You may be asking, “What if everything she writes about is wrong?” To which I respond, “What if everything I write about is right? What if humanity does have a finite number of days on planet Earth? What does that mean for you as an individual? How does that influence how you live your life? Are you happy as a corporate or government drone in an office surrounded by computers, fluorescent lights and recycled air while pushing empty words and digits around? Is that your version of a meaningful way to live?”
What if we stopped living in hope and instead lived from the acceptance of what is, despite how gloomy it may seem to be?
The reality is that the present moment is all we have. The more present we can be with what is transpiring right now, the more authentic, engaged and loving we are. If we believe in a false future, we’re living a fantasy, and fantasyland doesn’t inspire action. Hope is a fantasy that prevents us from feeling the pain of our reality. Hope feeds inertia. Presence inspires action.

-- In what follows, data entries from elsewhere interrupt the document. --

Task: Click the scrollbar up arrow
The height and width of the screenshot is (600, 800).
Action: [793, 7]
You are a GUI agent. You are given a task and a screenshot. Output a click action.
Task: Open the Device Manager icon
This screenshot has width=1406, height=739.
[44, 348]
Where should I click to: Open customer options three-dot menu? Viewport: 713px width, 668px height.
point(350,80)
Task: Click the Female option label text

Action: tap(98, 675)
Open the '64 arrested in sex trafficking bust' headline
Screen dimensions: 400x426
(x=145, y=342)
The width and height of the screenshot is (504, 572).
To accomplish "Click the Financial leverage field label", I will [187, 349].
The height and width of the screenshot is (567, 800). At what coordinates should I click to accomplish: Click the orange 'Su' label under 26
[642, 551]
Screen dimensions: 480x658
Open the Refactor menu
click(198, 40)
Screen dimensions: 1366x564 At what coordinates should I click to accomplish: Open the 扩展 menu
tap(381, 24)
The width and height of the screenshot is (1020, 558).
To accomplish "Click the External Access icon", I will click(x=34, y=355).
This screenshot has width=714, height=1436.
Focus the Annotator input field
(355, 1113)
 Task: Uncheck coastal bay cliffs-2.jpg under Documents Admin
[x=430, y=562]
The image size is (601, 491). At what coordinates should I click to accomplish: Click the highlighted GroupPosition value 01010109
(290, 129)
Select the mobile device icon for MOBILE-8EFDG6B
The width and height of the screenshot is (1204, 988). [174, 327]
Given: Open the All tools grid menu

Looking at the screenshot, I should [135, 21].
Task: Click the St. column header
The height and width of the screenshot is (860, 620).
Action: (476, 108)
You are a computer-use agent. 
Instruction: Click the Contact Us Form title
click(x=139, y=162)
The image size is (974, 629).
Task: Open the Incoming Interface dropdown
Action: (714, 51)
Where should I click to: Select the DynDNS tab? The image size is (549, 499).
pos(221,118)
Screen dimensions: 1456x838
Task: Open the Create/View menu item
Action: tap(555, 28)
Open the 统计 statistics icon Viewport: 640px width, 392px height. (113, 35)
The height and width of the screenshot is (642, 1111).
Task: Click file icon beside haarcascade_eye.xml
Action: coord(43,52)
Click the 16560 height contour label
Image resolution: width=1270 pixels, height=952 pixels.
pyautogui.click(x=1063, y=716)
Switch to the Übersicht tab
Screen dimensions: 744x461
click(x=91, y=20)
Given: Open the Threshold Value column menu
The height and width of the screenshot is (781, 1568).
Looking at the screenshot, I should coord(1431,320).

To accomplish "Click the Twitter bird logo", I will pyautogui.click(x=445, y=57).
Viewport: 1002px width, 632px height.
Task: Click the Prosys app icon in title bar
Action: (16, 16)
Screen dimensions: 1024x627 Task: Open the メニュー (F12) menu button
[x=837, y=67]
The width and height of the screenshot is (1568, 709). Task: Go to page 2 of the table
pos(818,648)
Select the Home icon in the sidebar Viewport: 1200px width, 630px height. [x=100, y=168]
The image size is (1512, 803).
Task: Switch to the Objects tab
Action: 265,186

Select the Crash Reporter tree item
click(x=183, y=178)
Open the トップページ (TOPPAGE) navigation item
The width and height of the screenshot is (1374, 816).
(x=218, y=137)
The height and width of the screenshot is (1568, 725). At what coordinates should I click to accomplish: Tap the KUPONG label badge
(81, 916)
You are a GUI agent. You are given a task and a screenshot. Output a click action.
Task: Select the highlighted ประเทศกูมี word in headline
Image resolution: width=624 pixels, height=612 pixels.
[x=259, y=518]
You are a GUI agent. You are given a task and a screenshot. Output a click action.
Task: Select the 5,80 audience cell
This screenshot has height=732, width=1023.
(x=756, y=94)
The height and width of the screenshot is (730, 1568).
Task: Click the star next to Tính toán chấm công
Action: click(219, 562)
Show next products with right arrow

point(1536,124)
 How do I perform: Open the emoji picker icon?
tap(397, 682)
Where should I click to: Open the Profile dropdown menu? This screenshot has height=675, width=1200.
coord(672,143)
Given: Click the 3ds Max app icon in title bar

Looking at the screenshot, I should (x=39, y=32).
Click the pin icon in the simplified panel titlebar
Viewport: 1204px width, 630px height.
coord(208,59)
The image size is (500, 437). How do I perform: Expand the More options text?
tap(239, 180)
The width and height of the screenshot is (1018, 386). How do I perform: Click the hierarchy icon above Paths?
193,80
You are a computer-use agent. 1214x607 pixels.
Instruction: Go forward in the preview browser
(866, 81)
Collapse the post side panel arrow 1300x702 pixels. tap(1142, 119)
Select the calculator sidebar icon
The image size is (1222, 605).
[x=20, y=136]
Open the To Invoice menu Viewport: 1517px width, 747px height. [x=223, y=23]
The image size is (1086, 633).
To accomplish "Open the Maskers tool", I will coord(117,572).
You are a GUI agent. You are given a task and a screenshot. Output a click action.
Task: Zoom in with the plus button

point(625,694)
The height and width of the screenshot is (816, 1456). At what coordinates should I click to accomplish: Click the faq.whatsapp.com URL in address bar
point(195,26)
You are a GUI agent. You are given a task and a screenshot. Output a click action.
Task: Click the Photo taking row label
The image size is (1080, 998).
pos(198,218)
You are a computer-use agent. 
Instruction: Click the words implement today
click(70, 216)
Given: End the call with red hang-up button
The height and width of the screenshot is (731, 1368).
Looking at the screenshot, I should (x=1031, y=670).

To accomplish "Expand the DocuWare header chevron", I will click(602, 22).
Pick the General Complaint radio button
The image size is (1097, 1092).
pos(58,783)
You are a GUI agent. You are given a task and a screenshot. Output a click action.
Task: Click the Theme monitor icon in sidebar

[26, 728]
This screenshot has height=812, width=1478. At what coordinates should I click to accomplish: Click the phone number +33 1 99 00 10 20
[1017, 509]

You may be asking, “Why bother with action in a world that’s going to hell in a hand basket anyways?” As Guy McPherson says, “If you’re damned if you do and damned if you don’t, then do. Do something. Action is always the antidote to despair, even if it’s too late, especially if it’s too late. Let’s act as if moments matter, not in a hedonistic fashion, but in a meaningful way that connects us deeply to the planet.”
I can hear it now, “But Deb, if there is no hope, what is there to live for?” And I reply, “Presence. Live fully for the present moment.” This is when we come fully alive!
It’s ok to not be brimming with hope. It’s ok to not be optimistic. Many ancient teachings tell us that the ongoing maintenance of hope will burn us out. When we hope, it’s not enough. But when we’re present, it’s more than enough. In our presence, we’re activated. We show up in ways that allow us to discover ever more capacity to love this world. The biggest gift we can offer the world is our full on, activated presence.